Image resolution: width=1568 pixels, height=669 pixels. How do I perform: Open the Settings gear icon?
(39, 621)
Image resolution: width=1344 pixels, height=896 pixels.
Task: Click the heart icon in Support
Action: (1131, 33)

■ ■ ■ ■ ■ ■ ■

◆ **Instructions for the task**
Restate the listing above word for word.

◆ **Result of this exercise**
Image resolution: width=1568 pixels, height=669 pixels. How do I perform: Open the Settings gear icon?
(39, 621)
Image resolution: width=1344 pixels, height=896 pixels.
Task: Click the heart icon in Support
Action: (1131, 33)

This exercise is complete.